= SUPPLIED MATERIAL =
═══
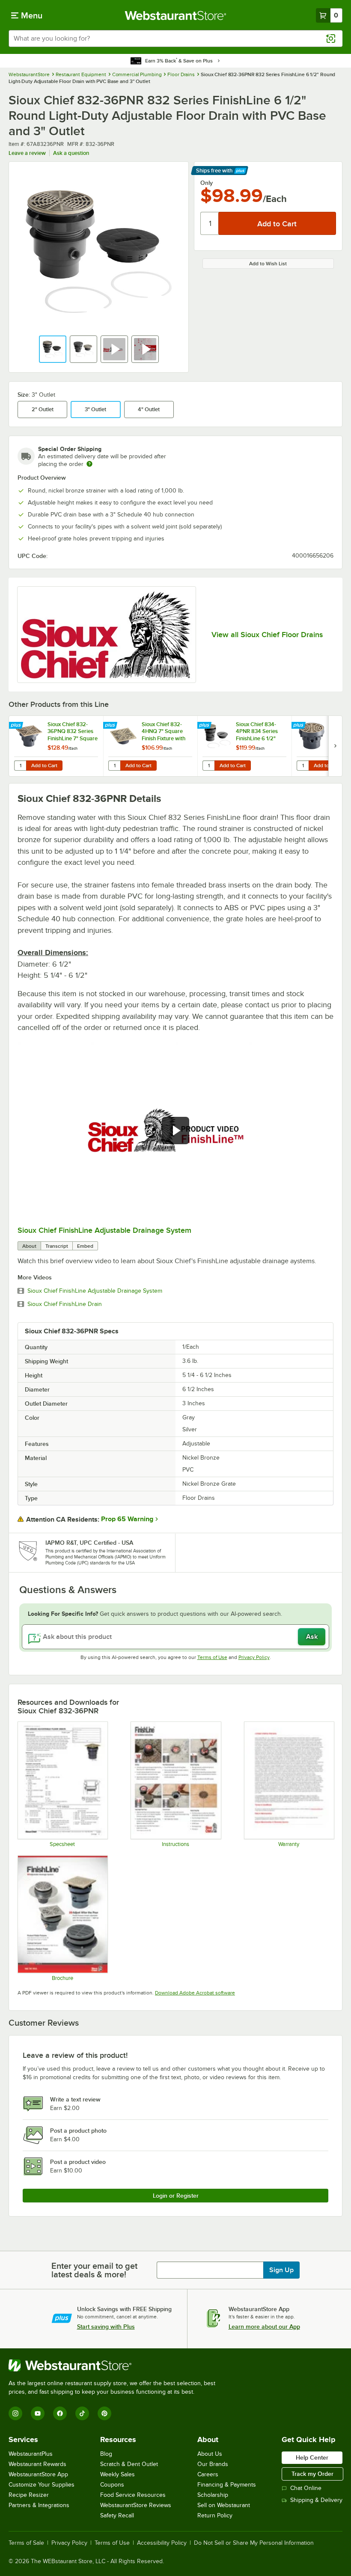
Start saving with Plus (106, 2326)
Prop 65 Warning (127, 1519)
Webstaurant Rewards (37, 2464)
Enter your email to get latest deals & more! (94, 2270)
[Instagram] (15, 2413)
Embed (85, 1246)
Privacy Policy (254, 1657)
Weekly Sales (117, 2474)
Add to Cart (44, 766)
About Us (209, 2454)
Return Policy (214, 2515)
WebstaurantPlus (31, 2454)
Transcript (56, 1246)
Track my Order (312, 2473)
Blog (106, 2454)
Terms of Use (212, 1657)
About (29, 1246)
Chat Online (305, 2488)
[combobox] (175, 38)
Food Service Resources (133, 2495)
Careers (207, 2474)
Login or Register (176, 2195)
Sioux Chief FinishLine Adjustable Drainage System (104, 1230)
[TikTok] (82, 2413)
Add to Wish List (268, 264)
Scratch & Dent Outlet (129, 2464)
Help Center (312, 2457)
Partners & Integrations (39, 2505)
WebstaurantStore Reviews (135, 2505)
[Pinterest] (104, 2413)
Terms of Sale (26, 2543)
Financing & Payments (226, 2484)
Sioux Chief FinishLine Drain (64, 1304)
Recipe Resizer (29, 2495)
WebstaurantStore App (38, 2474)
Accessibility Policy (162, 2543)
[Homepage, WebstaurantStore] (175, 15)
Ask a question (71, 153)
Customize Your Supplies (41, 2484)
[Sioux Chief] (106, 634)
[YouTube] (38, 2413)
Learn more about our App (264, 2326)
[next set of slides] (335, 746)
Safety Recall (117, 2515)
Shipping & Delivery (316, 2500)
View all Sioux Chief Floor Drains (267, 634)
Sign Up (281, 2270)
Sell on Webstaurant (223, 2505)
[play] (175, 1130)
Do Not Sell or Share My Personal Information (254, 2543)
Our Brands (212, 2464)
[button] (52, 349)
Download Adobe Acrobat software (195, 1993)
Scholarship (212, 2495)
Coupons (112, 2484)
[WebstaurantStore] (116, 2365)
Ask (312, 1637)
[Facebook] (60, 2413)
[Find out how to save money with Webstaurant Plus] (17, 726)
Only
═══
= TRY IT =
Once the pictures are set aside, give every line above again without alteration.

= EXERCISE ANSWER =
Start saving with Plus (106, 2326)
Prop 65 Warning (127, 1519)
Webstaurant Rewards (37, 2464)
Enter your email to get latest deals & more! (94, 2270)
[Instagram] (15, 2413)
Embed (85, 1246)
Privacy Policy (254, 1657)
Weekly Sales (117, 2474)
Add to Cart (44, 766)
About Us (209, 2454)
Return Policy (214, 2515)
WebstaurantPlus (31, 2454)
Transcript (56, 1246)
Track my Order (312, 2473)
Blog (106, 2454)
Terms of Use (212, 1657)
About (29, 1246)
Chat Online (305, 2488)
[combobox] (175, 38)
Food Service Resources (133, 2495)
Careers (207, 2474)
Login or Register (176, 2195)
Sioux Chief FinishLine Adjustable Drainage System (104, 1230)
[TikTok] (82, 2413)
Add to Wish List (268, 264)
Scratch & Dent Outlet (129, 2464)
Help Center (312, 2457)
Partners & Integrations (39, 2505)
WebstaurantStore Reviews (135, 2505)
[Pinterest] (104, 2413)
Terms of Sale (26, 2543)
Financing & Payments (226, 2484)
Sioux Chief FinishLine Drain (64, 1304)
Recipe Resizer (29, 2495)
WebstaurantStore App (38, 2474)
Accessibility Policy (162, 2543)
[Homepage, WebstaurantStore] (175, 15)
Ask a question (71, 153)
Customize Your Supplies (41, 2484)
[Sioux Chief] (106, 634)
[YouTube] (38, 2413)
Learn more about our App (264, 2326)
[next set of slides] (335, 746)
Safety Recall (117, 2515)
Shipping & Delivery (316, 2500)
View all Sioux Chief Floor Drains (267, 634)
Sign Up (281, 2270)
Sell on Webstaurant (223, 2505)
[play] (175, 1130)
Do Not Sell or Share My Personal Information (254, 2543)
Our Brands (212, 2464)
[button] (52, 349)
Download Adobe Acrobat software (195, 1993)
Scholarship (212, 2495)
Coupons (112, 2484)
[WebstaurantStore] (116, 2365)
Ask (312, 1637)
[Facebook] (60, 2413)
[Find out how to save money with Webstaurant Plus] (17, 726)
Only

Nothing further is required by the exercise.